Hi Willian, we’ve developed a script to pull historical data. It may not be the most succinct or pretty, but it’s worked for us. This is for one sensor so you may have to adjust to make it a group of sensors.
#Code -----
library(tidyverse)
library(httr) # authenticate API
library(jsonlite) # read JSON
library(lubridate) # work with dates
#Get current time - 2 days (Pull historical only allows 2 days of data at a time)
current.epoch ← as.character(as.integer(
as.POSIXct(Sys.time()) - days(2)
))
#List of variables you’d like to pull, formatted to paste into web address
fields=paste0(“?average=0&start_timestamp=”, current.epoch, “&fields=latitude%2C%20longitude%2C%20altitude%2C%20rssi%2C%20humidity%2C%20temperature%2C%20pressure%2C%20pm2.5_atm%2C%20pm2.5_atm_a%2C%20pm2.5_atm_b%2C%20pm2.5_alt%2C%20pm2.5_alt_a%2C%20pm2.5_alt_b%2C%20pm2.5_cf_1%2C%20pm2.5_cf_1_a%2C%20pm2.5_cf_1_b%2C%20pm10.0_atm%2C%20pm10.0_atm_a%2C%20pm10.0_atm_b%2C%20pm10.0_cf_1%2C%20pm10.0_cf_1_a%2C%20pm10.0_cf_1_b”)
Hi Laura, thanks for your script, it worked perfectly… It will help a lot in the management of the air quality network in the State of Acre, Brazil.
Thank you very much!
I was pleased to see that you are including the PM2.5_alt algorithm along with the CF1 and CF_ATM algorithms provided by Plantower in your R script. Based on my experience with all three algorithms, I would expect that the CF1 and CF_ATM algorithms will give results 30-90% higher than the PM2.5_alt algorithm. The latter has been compared to FEM/FRM regulatory monitors to obtain an accurate calibration factor for both the PMS1003 and PMS 5003 sensors used in the PA-I and PA-II monitors [1-3]. Recently a very large study was carried out to estimate long-term indoor exposures using indoor (4000) and outdoor (10,000) PurpleAir sites in the three West Coast states [4].
Are you making any indoor studies? If so, I can predict that there will be a large number of zeros returned by the CF1 and CF_ATM algorithms. The PM2.5_alt algorithm returns no zeros, since it is based on particle number and the particle number in the 0.3-0.5 um size category never falls to zero.

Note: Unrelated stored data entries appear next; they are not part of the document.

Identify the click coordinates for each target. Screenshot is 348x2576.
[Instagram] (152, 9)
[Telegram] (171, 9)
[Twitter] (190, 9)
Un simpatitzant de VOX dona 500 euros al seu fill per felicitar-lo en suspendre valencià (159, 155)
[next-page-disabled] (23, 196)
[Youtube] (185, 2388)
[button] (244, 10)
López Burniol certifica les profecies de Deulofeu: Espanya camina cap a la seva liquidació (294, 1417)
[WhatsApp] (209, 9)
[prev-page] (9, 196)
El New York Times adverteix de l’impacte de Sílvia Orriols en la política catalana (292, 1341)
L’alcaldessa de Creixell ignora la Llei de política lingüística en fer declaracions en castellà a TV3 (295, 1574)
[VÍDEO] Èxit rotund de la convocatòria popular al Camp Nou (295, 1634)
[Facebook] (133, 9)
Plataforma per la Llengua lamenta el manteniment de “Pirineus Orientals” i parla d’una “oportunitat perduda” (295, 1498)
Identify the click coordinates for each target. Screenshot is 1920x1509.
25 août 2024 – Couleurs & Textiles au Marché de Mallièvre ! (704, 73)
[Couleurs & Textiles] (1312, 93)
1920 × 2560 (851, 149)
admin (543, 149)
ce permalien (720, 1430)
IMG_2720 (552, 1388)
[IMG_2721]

Wallace, L.A., Zhao, T., Klepeis, N.R. 2022 Indoor contribution to PM2.5 exposure using all PurpleAir sites in Washington, Oregon, and California.Indoor Air 32: (9) 13105. https://onlinelibrary.wiley.com/doi/abs/10.1111/ina.13105.
Hi Laura, I am trying to use your code to pull historical data. However, I got the same lexical error as Willian. I apologize that I am really new to coding and R, but I really need to figure this out for my thesis.
Here is my code
library(tidyverse)
library(httr) # authenticate API
library(jsonlite) # read JSON
library(lubridate) # work with dates
#Get current time - 2 days (Pull historical only allows 2 days of data at a time)
current.epoch <- as.character(as.integer(
as.POSIXct(Sys.time()) - days(2)
))
#List of variables you’d like to pull, formatted to paste into web address
fields=paste0("?average=0&start_timestamp=", current.epoch, "&fields=latitude%2C%20longitude%2C%20altitude%2C%20rssi%2C%20humidity%2C%20temperature%2C%20pressure%2C%20pm2.5_atm%2C%20pm2.5_atm_a%2C%20pm2.5_atm_b%2C%20pm2.5_alt%2C%20pm2.5_alt_a%2C%20pm2.5_alt_b%2C%20pm2.5_cf_1%2C%20pm2.5_cf_1_a%2C%20pm2.5_cf_1_b%2C%20pm10.0_atm%2C%20pm10.0_atm_a%2C%20pm10.0_atm_b%2C%20pm10.0_cf_1%2C%20pm10.0_cf_1_a%2C%20pm10.0_cf_1_b")
#Pull historical data from API
raw_data_hist <- httr::GET(url = paste("https://map.purpleair.com/1/b/i/mAQI/a10/p0/cC0?select=101555#12.75/43.65301/-79.3985", fields, sep=" "),
config = add_headers("X-API-Key" = "DB0239FE-****-11ED-****-***********"))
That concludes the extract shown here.